##### Material de trabajo

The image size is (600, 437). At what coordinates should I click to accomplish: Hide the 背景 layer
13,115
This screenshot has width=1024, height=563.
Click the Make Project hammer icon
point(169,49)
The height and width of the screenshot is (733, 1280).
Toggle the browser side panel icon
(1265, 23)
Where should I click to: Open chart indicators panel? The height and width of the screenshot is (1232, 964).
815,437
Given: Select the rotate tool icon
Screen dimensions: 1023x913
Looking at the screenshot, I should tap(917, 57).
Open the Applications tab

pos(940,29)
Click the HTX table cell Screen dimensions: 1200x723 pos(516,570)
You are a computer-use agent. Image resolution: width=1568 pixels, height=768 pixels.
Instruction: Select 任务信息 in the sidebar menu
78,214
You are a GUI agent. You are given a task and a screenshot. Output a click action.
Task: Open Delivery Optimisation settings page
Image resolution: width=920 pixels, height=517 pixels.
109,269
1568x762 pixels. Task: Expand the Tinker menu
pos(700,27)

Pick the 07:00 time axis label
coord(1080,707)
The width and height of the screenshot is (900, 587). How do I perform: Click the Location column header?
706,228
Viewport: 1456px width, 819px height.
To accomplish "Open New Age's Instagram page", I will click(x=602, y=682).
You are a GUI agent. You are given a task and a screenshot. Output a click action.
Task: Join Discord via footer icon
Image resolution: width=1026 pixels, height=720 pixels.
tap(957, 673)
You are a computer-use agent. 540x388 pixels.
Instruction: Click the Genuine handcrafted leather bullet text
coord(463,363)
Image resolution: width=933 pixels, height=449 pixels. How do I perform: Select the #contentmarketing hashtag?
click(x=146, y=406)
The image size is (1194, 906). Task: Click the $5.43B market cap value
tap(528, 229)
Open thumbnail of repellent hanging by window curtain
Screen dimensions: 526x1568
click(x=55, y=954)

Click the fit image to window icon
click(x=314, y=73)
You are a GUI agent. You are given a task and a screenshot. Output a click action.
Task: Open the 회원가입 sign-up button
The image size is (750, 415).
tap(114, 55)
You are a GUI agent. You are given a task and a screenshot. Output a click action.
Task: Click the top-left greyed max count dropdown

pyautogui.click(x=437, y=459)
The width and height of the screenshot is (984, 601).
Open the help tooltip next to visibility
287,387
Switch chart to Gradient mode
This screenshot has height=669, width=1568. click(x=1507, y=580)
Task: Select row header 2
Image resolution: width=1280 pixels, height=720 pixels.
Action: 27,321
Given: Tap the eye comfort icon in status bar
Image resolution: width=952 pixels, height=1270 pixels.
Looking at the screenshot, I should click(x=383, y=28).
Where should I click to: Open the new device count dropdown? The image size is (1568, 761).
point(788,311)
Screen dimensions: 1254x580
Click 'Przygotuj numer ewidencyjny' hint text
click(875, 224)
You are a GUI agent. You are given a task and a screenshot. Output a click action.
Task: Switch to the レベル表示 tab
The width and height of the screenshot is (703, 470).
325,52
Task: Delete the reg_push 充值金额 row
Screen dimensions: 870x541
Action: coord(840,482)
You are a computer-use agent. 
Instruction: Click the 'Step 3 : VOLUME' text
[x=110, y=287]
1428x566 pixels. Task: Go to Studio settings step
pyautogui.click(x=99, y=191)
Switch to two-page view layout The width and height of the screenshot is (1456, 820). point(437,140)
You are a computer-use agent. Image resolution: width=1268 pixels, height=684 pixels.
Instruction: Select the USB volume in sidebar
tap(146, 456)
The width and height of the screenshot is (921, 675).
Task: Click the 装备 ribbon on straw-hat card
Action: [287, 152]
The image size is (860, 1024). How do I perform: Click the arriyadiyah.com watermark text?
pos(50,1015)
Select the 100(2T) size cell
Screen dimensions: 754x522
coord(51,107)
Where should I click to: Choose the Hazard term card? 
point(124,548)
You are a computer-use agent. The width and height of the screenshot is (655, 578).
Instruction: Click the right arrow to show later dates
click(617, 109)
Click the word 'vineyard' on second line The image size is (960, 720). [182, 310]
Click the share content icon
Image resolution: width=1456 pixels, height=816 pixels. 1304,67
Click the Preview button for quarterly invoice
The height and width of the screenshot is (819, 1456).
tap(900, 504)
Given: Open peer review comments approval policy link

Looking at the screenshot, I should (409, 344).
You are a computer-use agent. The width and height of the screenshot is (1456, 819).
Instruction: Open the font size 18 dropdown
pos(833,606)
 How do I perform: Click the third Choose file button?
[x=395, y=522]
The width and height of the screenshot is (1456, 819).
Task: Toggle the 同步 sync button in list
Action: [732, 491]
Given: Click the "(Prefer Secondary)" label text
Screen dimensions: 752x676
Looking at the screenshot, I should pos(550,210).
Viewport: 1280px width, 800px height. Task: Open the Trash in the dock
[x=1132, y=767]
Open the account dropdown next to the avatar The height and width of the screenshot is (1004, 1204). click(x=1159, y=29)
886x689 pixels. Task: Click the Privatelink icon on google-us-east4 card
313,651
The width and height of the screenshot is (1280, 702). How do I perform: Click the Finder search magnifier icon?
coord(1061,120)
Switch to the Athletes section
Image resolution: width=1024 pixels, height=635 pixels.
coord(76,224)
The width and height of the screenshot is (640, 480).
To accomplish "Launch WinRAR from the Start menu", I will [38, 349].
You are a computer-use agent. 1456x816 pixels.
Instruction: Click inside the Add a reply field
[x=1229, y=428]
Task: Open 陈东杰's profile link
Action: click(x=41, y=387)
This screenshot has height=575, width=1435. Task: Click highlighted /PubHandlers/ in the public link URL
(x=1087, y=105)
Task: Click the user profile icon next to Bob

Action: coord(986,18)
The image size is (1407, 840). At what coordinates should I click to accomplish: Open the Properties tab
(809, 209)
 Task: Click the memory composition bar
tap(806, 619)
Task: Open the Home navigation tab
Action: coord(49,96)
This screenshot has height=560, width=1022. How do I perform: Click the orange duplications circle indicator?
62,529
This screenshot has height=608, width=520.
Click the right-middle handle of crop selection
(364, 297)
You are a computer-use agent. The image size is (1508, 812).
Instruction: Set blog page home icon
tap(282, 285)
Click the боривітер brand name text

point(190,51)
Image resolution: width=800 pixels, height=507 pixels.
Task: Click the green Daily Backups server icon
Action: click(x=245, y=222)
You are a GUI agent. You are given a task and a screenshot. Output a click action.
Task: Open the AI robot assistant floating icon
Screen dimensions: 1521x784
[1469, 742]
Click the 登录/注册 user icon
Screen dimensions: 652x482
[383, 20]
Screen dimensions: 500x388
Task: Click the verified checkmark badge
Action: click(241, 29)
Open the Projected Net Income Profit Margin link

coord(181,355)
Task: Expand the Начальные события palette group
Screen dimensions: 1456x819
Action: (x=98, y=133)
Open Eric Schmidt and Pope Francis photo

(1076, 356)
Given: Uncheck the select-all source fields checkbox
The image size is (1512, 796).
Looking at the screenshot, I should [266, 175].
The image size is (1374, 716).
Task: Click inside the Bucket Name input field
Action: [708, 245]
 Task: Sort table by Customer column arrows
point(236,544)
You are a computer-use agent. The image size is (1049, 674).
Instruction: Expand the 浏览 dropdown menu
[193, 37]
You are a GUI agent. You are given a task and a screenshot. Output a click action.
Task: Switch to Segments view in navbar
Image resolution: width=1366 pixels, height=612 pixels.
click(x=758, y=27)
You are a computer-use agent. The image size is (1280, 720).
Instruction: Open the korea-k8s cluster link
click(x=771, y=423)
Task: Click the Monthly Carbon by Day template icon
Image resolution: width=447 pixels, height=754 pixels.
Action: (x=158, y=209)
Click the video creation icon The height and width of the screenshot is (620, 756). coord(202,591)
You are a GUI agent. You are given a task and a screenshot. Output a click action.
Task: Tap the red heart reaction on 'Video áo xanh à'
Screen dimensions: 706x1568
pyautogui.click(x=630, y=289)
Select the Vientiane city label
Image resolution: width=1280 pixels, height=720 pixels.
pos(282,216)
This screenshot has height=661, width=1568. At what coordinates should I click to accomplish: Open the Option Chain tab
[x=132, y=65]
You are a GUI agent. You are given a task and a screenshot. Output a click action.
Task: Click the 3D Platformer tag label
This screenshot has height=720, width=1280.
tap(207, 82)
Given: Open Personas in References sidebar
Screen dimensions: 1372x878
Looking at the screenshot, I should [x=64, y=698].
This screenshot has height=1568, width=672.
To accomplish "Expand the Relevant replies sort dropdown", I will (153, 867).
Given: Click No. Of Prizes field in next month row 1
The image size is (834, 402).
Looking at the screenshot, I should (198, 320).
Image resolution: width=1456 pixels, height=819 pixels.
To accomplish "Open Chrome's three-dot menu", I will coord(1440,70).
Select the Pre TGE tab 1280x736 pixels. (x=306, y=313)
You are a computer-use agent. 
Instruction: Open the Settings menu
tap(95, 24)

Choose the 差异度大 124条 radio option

##########

**Qué hay que hacer**
Copia sin ningún cambio las entradas desde el comienzo hasta la línea que contiene "pos(940,29)", incluida esa línea.

**Respuesta**
The image size is (600, 437). At what coordinates should I click to accomplish: Hide the 背景 layer
13,115
This screenshot has width=1024, height=563.
Click the Make Project hammer icon
point(169,49)
The height and width of the screenshot is (733, 1280).
Toggle the browser side panel icon
(1265, 23)
Where should I click to: Open chart indicators panel? The height and width of the screenshot is (1232, 964).
815,437
Given: Select the rotate tool icon
Screen dimensions: 1023x913
Looking at the screenshot, I should tap(917, 57).
Open the Applications tab

pos(940,29)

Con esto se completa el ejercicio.